That's so long as the student also attains an industry-based competency certification or shows they are likely to succeed on an industry-based competency test or are ready for "continued meaningful engagement" in their program of study.
The future of the Keystone exams more broadly has been a topic of discussion in the General Assembly. The graduation requirement had been scheduled to take effect for the class of 2017, but legislators postponed that until 2019. A bill in the Senate proposes eliminating the exams altogether.
Under current law, once it takes effect, students who fail to score "proficient" on a Keystone exam twice, or once during 12th grade, could graduate by completing a substitute known as a project-based assessment.
The legislation for students in career and technical education provoked none of the partisan rancor often on display at the Capitol. Both the House and the Senate passed the bill unanimously. Democratic Gov. Tom Wolf signed it into law at a ceremony that included Republican House Speaker Mike Turzai, the legislation's prime sponsor.

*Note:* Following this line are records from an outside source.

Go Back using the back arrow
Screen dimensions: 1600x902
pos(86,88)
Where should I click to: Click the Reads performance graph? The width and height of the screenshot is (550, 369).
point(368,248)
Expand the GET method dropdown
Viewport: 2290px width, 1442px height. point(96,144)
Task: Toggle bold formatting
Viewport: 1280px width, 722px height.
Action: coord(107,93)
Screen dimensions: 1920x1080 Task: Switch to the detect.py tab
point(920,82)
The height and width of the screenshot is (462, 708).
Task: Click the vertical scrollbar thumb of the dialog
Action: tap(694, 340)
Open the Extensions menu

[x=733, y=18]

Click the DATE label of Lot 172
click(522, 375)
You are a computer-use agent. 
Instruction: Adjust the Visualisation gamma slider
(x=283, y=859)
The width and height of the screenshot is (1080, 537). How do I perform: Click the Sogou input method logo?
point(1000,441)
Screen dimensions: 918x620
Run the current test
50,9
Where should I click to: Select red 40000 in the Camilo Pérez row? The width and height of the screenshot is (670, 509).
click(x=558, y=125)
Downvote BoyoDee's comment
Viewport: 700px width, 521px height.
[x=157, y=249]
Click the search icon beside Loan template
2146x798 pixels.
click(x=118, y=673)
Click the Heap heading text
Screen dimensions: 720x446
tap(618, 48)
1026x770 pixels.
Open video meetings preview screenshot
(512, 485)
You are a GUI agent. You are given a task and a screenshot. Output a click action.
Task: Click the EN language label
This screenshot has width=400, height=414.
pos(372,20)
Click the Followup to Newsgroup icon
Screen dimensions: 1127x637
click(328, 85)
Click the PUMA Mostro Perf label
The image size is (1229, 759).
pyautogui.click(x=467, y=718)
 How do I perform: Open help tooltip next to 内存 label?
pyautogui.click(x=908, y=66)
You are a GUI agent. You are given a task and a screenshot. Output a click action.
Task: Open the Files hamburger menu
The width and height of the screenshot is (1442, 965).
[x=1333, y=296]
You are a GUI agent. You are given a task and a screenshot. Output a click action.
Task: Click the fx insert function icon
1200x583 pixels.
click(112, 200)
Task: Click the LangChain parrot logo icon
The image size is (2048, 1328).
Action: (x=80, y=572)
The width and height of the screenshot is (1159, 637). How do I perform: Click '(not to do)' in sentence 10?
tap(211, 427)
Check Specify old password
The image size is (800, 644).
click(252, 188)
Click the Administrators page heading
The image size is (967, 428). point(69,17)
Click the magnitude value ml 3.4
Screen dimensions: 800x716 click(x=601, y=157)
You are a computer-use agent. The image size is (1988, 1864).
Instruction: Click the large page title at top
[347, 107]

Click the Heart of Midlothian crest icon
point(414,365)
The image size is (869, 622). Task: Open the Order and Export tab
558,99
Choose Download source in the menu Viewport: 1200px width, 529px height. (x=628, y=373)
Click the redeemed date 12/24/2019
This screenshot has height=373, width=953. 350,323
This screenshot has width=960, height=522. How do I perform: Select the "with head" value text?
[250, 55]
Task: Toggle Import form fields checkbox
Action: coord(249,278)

"Our students in career and technical education will be able to use skills they've learned in career and job readiness programs to demonstrate the depth of their knowledge, rather than an exam that does not reflect the education they've received or the career they're going into," Wolf said.
Kurt Kiefer, administrative director of the Northern Westmoreland Career and Technology Center, said in an interview he had feared that students who did not pass the Keystone exams would have been pulled from their vocational studies in order to do remedial academic work.
The center offers programs in auto mechanics, carpentry, computer technology, cosmetology, culinary arts, health occupations and welding, among other fields.
In some of the fields, the workforce is aging, Kiefer said.
"If we're trying to create a new working class, or a skilled labor class, and 50 percent of them have to go back to take academic classes, it really wasn't a very good formula for success for the state," he said.
The Pennsylvania Chamber of Business and Industry supports alternative graduation requirements for career and technical students, said Alex Halper, director of government affairs.
"We do hope that once this law is implemented, it's not misused by school districts to allow any students to move on without attaining a level of proficiency that is necessary to succeed in career or higher education or whatever paths the student chooses," he said.
The change won praise from the president of the Pennsylvania State Education Association, the largest teachers union in the state.
"With passage of this law, Gov. Wolf and state lawmakers have recognized what teachers serving students in career and technical education programs have been saying for a long time," PSEA President Jerry Oleksiak said in a statement. "Graduation decisions should be based upon students' entire academic records, rather than the results of a single standardized test."